Galileo observability for [A2A (Agent-to-Agent)](https://github.com/google/A2A) protocol interactions. Automatic tracing of agent-to-agent calls, task lifecycle, and cross-agent distributed trace correlation.

## How It Works

```
┌──────────────────────────────────────────────────────────────────────┐
│                        Single Distributed Trace                      │
├──────────────────────────────────────────────────────────────────────┤
│                                                                      │
│  ┌─────────────────────┐    A2A Protocol     ┌────────────────────┐  │
│  │  Orchestrator Agent │    (JSON-RPC)       │  Researcher Agent  │  │
│  │                     │                     │                    │  │
│  │  plan               │  send_message ──>   │  on_message_send   │  │
│  │  delegate ──────────┼──────────────────>  │    invoke LLM      │  │
│  │  synthesize         │  <── stream events  │    call tools      │  │
│  └──────────┬──────────┘                     └─────────┬──────────┘  │
│             │                                          │             │
│             │          OpenTelemetry Spans             │             │
│             └─────────────────┬────────────────────────┘             │
│                               │                                      │
│                    ┌──────────▼──────────┐                           │
│                    │      Galileo        │                           │
│                    │  (Trace Explorer)   │                           │
│                    └─────────────────────┘                           │
└──────────────────────────────────────────────────────────────────────┘
```

`galileo-a2a` instruments both the **client** (outbound calls) and **server** (inbound requests) sides of the A2A protocol.
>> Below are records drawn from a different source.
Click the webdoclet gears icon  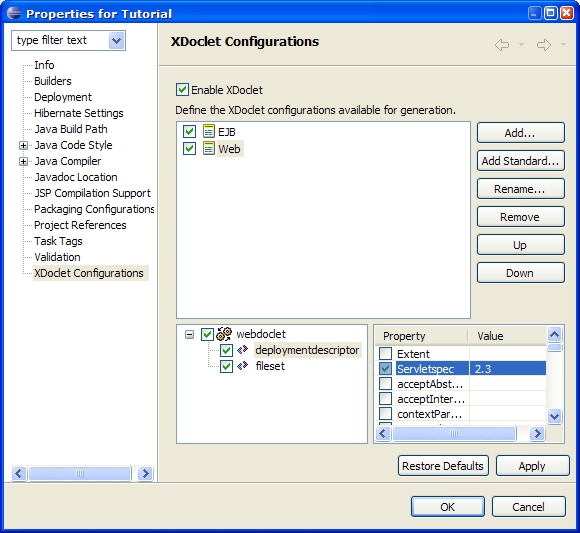[224, 334]
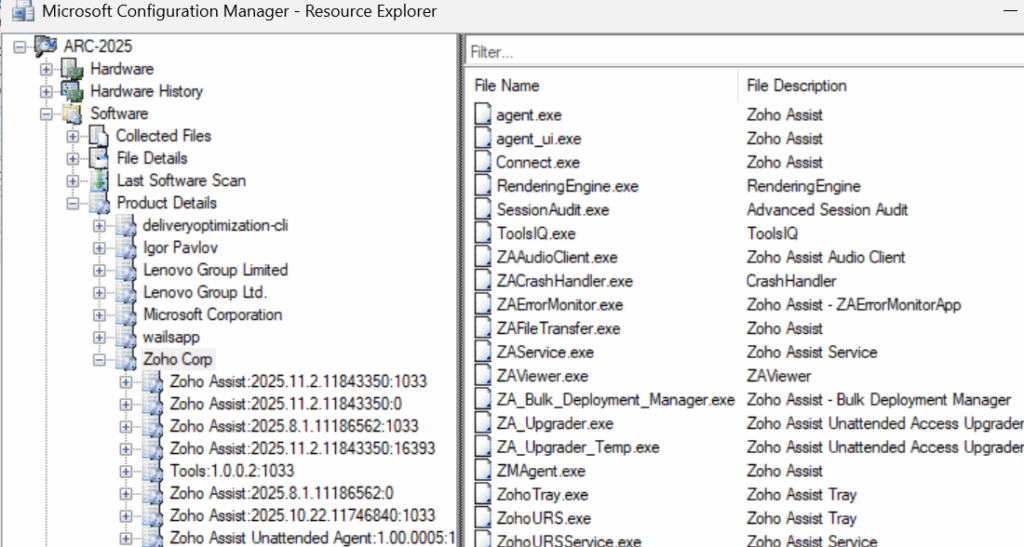Expand the Hardware tree node

[46, 69]
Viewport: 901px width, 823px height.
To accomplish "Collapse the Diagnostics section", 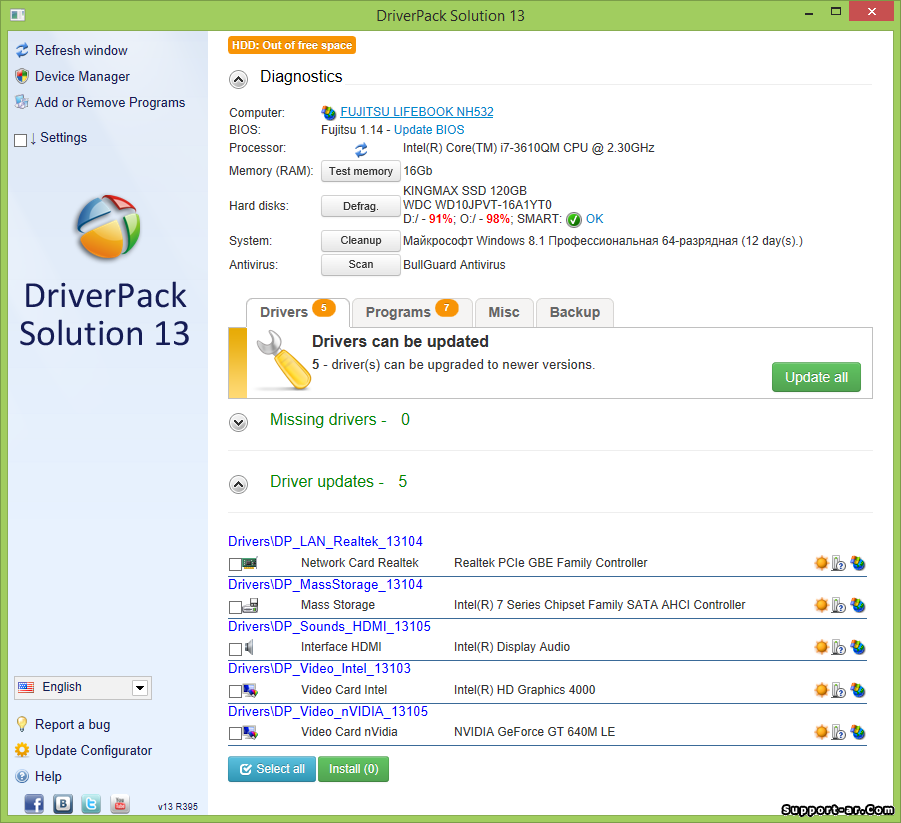I will click(x=238, y=80).
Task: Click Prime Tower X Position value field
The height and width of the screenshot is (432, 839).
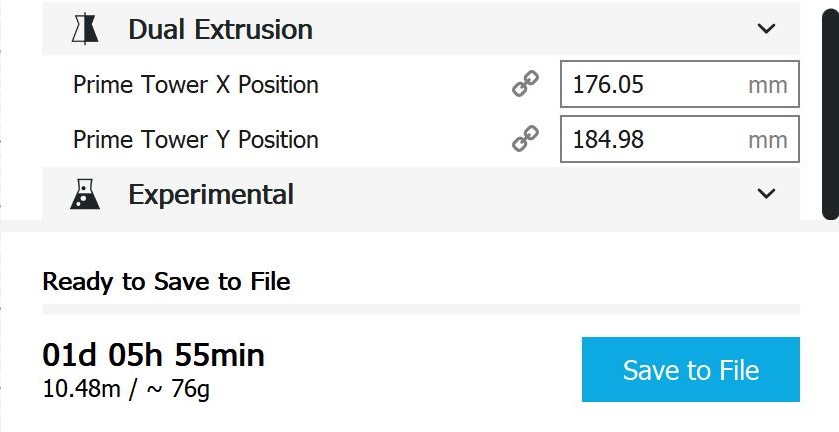Action: coord(650,85)
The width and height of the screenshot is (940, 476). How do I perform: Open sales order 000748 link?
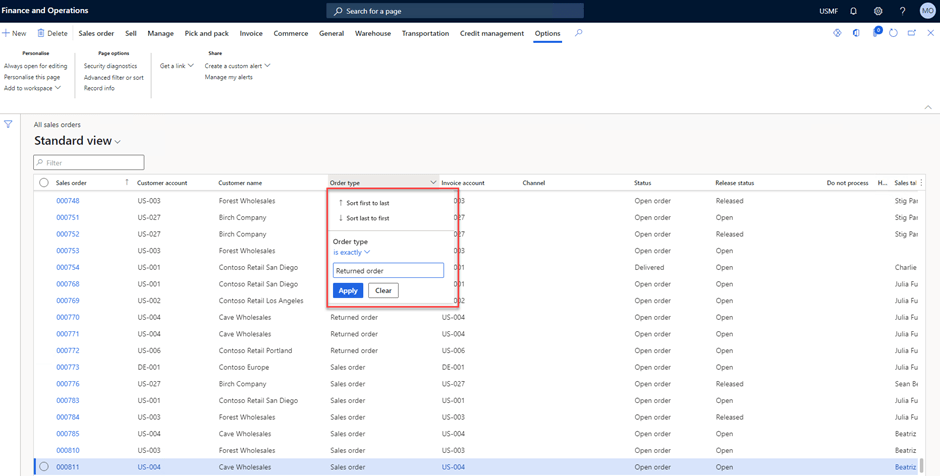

Trace context is propagated through A2A message metadata so all agents appear in a single distributed trace in Galileo.

## Installation

```bash
pip install galileo-a2a
```

**Requirements:** Python 3.10+, a [Galileo API key](https://www.rungalileo.io/), and [a2a-sdk](https://pypi.org/project/a2a-sdk/) 0.3+

## Quick Start

```python
from galileo.otel import GalileoSpanProcessor, add_galileo_span_processor
from galileo_a2a import A2AInstrumentor
from opentelemetry.sdk.trace import TracerProvider

provider = TracerProvider()
add_galileo_span_processor(provider, GalileoSpanProcessor())
A2AInstrumentor().instrument(tracer_provider=provider, agent_name="orchestrator")
```

Once instrumented, all `a2a-sdk` client and server interactions produce OTel spans automatically.

## Configuration

| Parameter | Description |
|-----------|-------------|
| `tracer_provider` | OTel `TracerProvider` instance. Falls back to the global provider if not specified. |
| `agent_name` | Name of this agent, set on spans as `gen_ai.agent.name`. |
| `capture_content` | Set to `False` to disable capturing message content (e.g. for PII compliance). |

Environment variables for the Galileo exporter:

| Environment Variable | Description |
|---------------------|-------------|
| `GALILEO_API_KEY` | Galileo API key (required) |
| `GALILEO_PROJECT` | Project name (alternative to `GalileoSpanProcessor(project=...)`) |
| `GALILEO_LOG_STREAM` | Log stream name (alternative to `GalileoSpanProcessor(logstream=...)`) |

## Features

### Client & Server Instrumentation

The instrumentor patches both sides of the A2A protocol:

**Client-side** (outbound calls): `send_message`, `get_task`, `cancel_task`, `get_card`

**Server-side** (inbound requests): `on_message_send`, `on_message_send_stream`

### Cross-Agent Distributed Tracing

When Agent A calls Agent B, trace context is propagated through A2A message metadata. The receiving agent joins the caller's trace, so both agents appear in a single distributed trace in Galileo.

### Session Tracking

A2A's `context_id` is mapped to `session.id`, grouping all interactions within the same conversation into a Galileo session.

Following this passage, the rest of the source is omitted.